血管内皮生长因子基因治疗联合外科延迟法改善大鼠腹壁超范围轴型皮瓣成活的研究

目的探讨皮下注射血管内皮生长因子（vascular endothelial growth factor,VEGF）基因、外科延迟两种方法及其联合应用对大鼠腹壁超范围轴型皮瓣成活的影响。方法取雄性Wistar大鼠48只,体重400～450g,制作大鼠以腹壁浅动脉为血管蒂的8cm×8cm超范围轴型皮瓣模型。随机分为六组,每组8只,分别为空白对照组（A组）、术时基因治疗组（B组）、术前基因治疗组（C组）、单纯延迟组（D组）、延迟同时基因治疗组（E组）和延迟后基因治疗组（F组）。术后7d,计算各组的皮瓣成活率;取皮瓣组织标本行HE染色,检测平均微血管密度及内径;取皮瓣组织标本行VEGF免疫组织化学染色检测VEGF165的表达。结果各实验组皮瓣成活率均显著高于A组（P〈0.05）;实验组中,E组皮瓣成活率显著高于其他各组（P〈0.05）,余各实验组间差异无统计学意义（P〉0.05）。微血管密度：B、C、E、F组显著高于A、D组,差异有统计学意义（P〈0.05）;B、C、E、F组间以及A、D组间比较差异无统计学意义（P〉0.05）。微血管内径：D组显著大于E、F组,差异有统计学意义（P〈0.05）;而D组和E、F组均显著大于A、B、C组,差异有统计学意义（P〈0.05）。免疫组织化学染色示A组及D组有少量VEGF165沉积,染色深度明显浅于其他各组。B、C组和E、F组可见毛细血管内皮细胞胞浆内有棕褐色VEGF165抗原抗体复合物的沉积,染色较深,部分沉积物呈带状围绕血管腔。各组实验动物角膜层均未见新生血管。结论皮下注射pcDNA4-VEGF165和外科延迟均能有效改善大鼠皮瓣的成活,但二者作用机制不同,而延迟的同时皮下注射VEGF基因能进一步提高大鼠皮瓣成活率。

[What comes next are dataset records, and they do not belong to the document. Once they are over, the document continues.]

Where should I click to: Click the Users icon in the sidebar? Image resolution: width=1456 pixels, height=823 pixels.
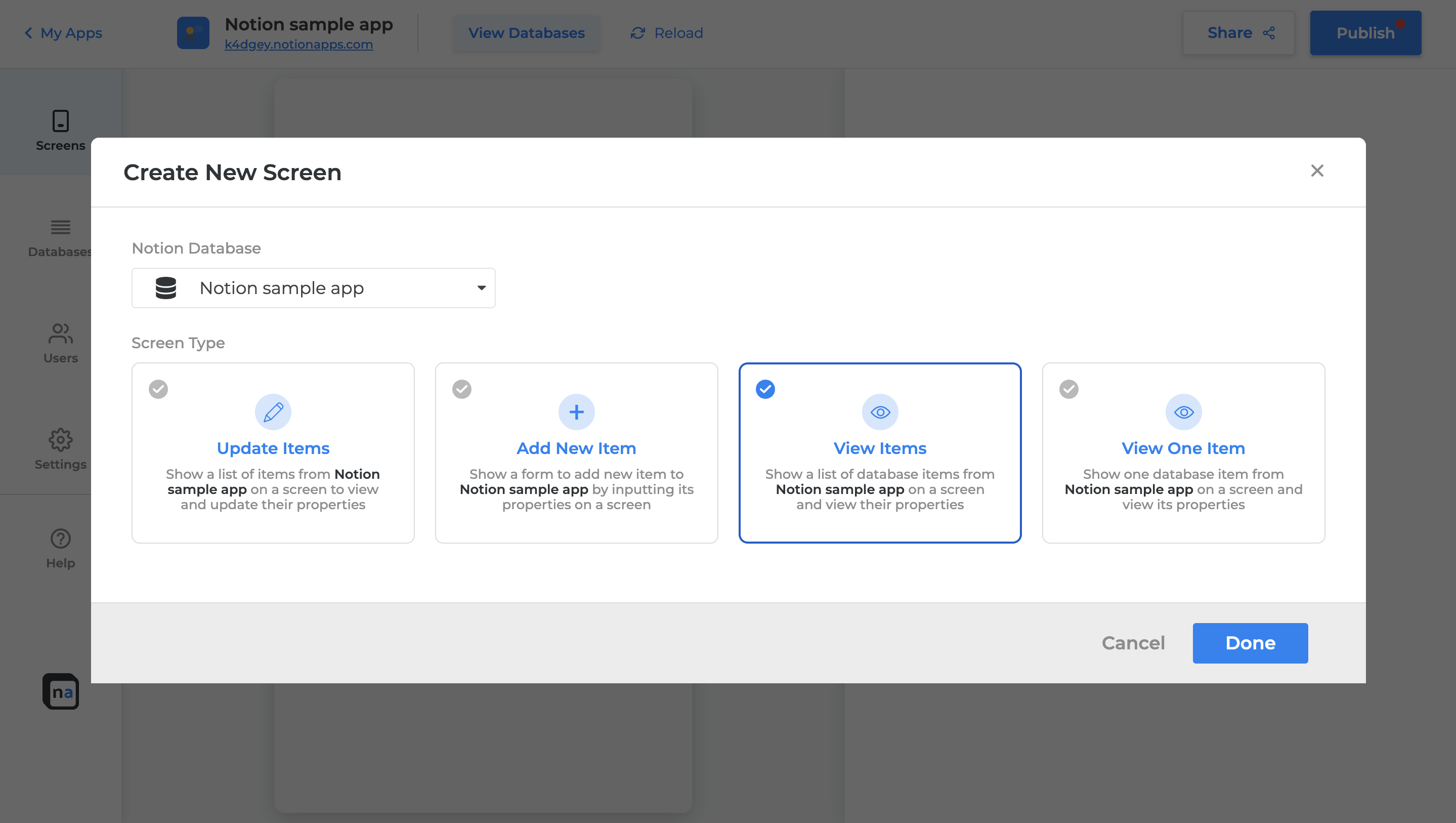tap(61, 334)
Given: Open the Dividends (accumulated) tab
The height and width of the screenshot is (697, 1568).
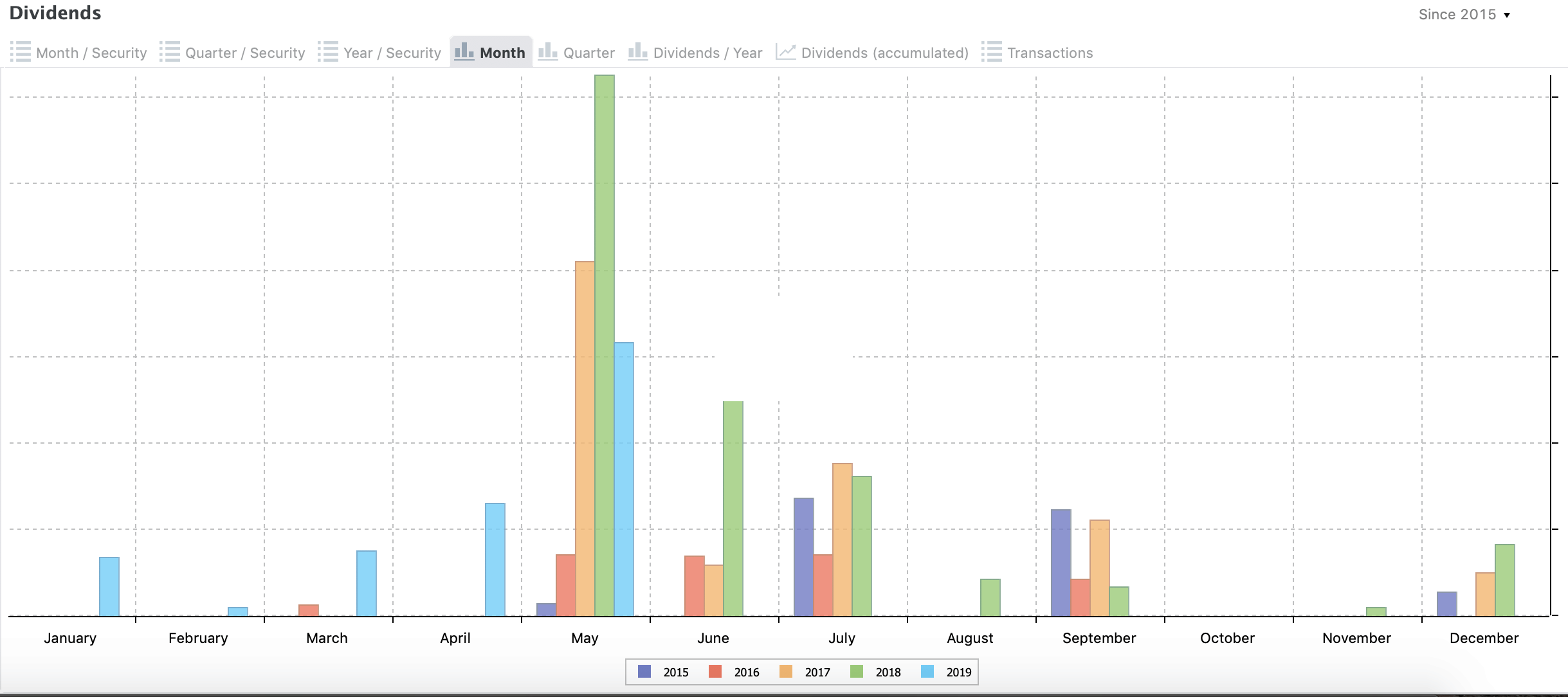Looking at the screenshot, I should 884,53.
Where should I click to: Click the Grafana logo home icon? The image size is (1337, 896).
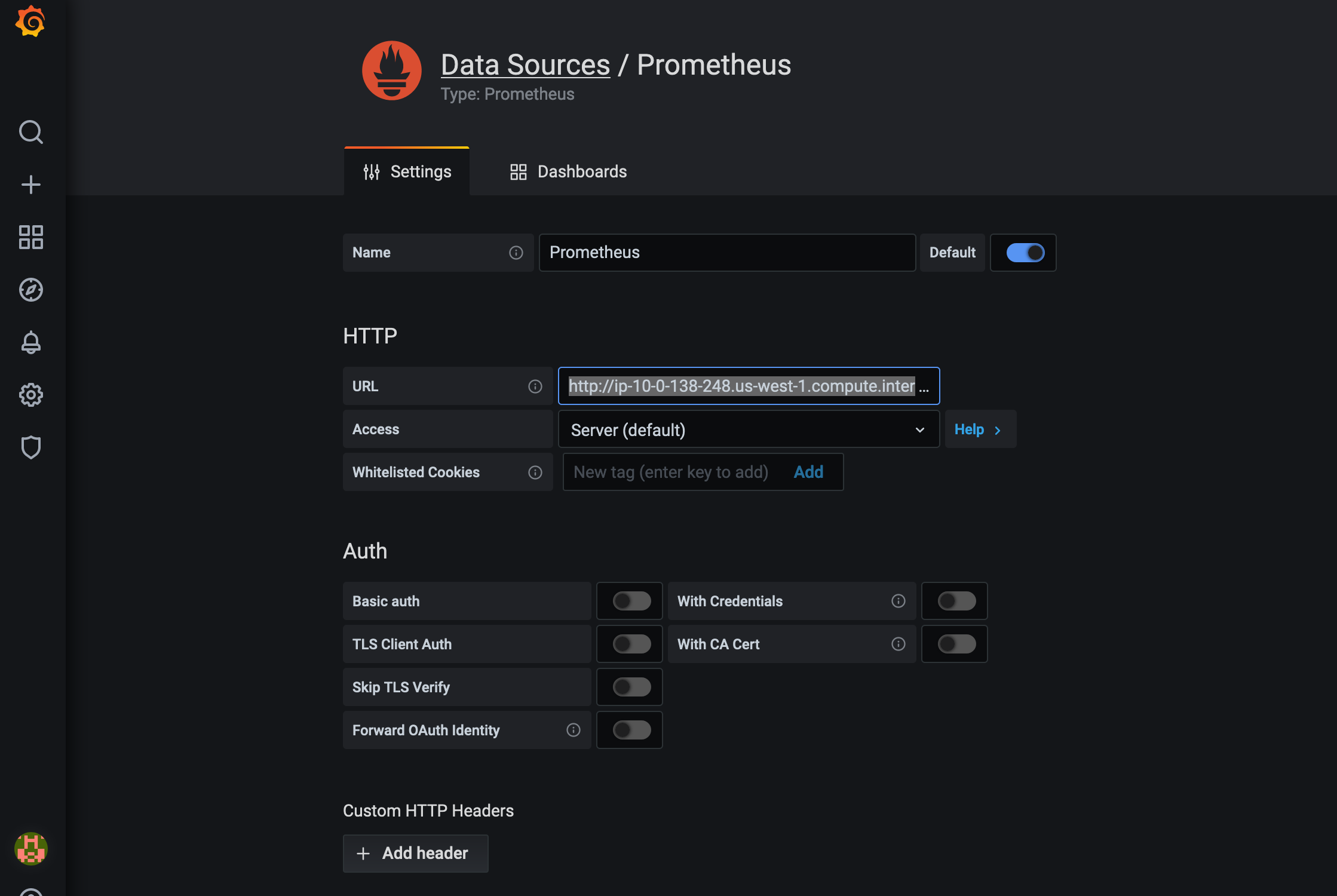(30, 22)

SURVIVAL OF RAT OVER-AREA ABDOMINAL AXIAL SKIN FLAP AFTER APPLICATION OF VASCULAR ENDOTHELIAL GROWTH FACTOR GENE AND SURGICAL DELAY

Objective To investigate the effect of the vascular endothelial growth factor (VEGF) gene therapy, the surgical delay, and the combination of the two therapeutic approaches on the survival of the rat over-area abdominal axial skin flap. Methods In 48 male Wistar rats (weight, 400-450 g), a model of the abdominal axial skin flap supplied by the superficial epigastric blood vessel was created. The rats were randomly divided into 6 groups: Group A (the blank group), Group B (the gene-therapy-during-operation group), Group C (the gene-therapy-before-operation group), Group D (the merely-surgical-delay group), Group E (the gene-therapy-during-surgical-delay group), and Group F (the gene-therapy-after-surgical-delay group). Seven days after operation, the survival rate of the skin flap was measured; the specimens were harvested from the skin flap for a histological investigation of the microvessels and for an immunohistochemical staining to observe the expression of VEGF165. Results The average survival rate of the skin flap was significantly greater in each of the treated groups than in Group A (P<0.05); the rate was the greater in Group E (P<0.05), but with no statistically significant difference between the other treated groups (P>0.05). The average number of the microvessels was significantly greater in Groups B, C, E and F than in Groups A and D (P<0.05), but with no statistically significant difference between Groups B, C, E and F and between Groups A and D (P>0.05). The lumen diameter of the microvessels was significantly greater in Group D than in Groups E and F (P<0.05), and the diameter was significantly greater in Groups D, E and F than in the other groups (P<0.05). More deposition of VEGF DNA detected by the immunohistochemical staining was in Groups B, C, E and F than in Groups A and D. There was no newly-formed blood vessel in the rat cornea in the treated groups. Conclusion Both the administration of pcDNA4-VEGF165 and the surgical delay can improve the survival of the rat abdominal axial skin flap, but the mechanism of the effect is different in explanation. The combination of the two therapeutic approaches can achieve a better effect.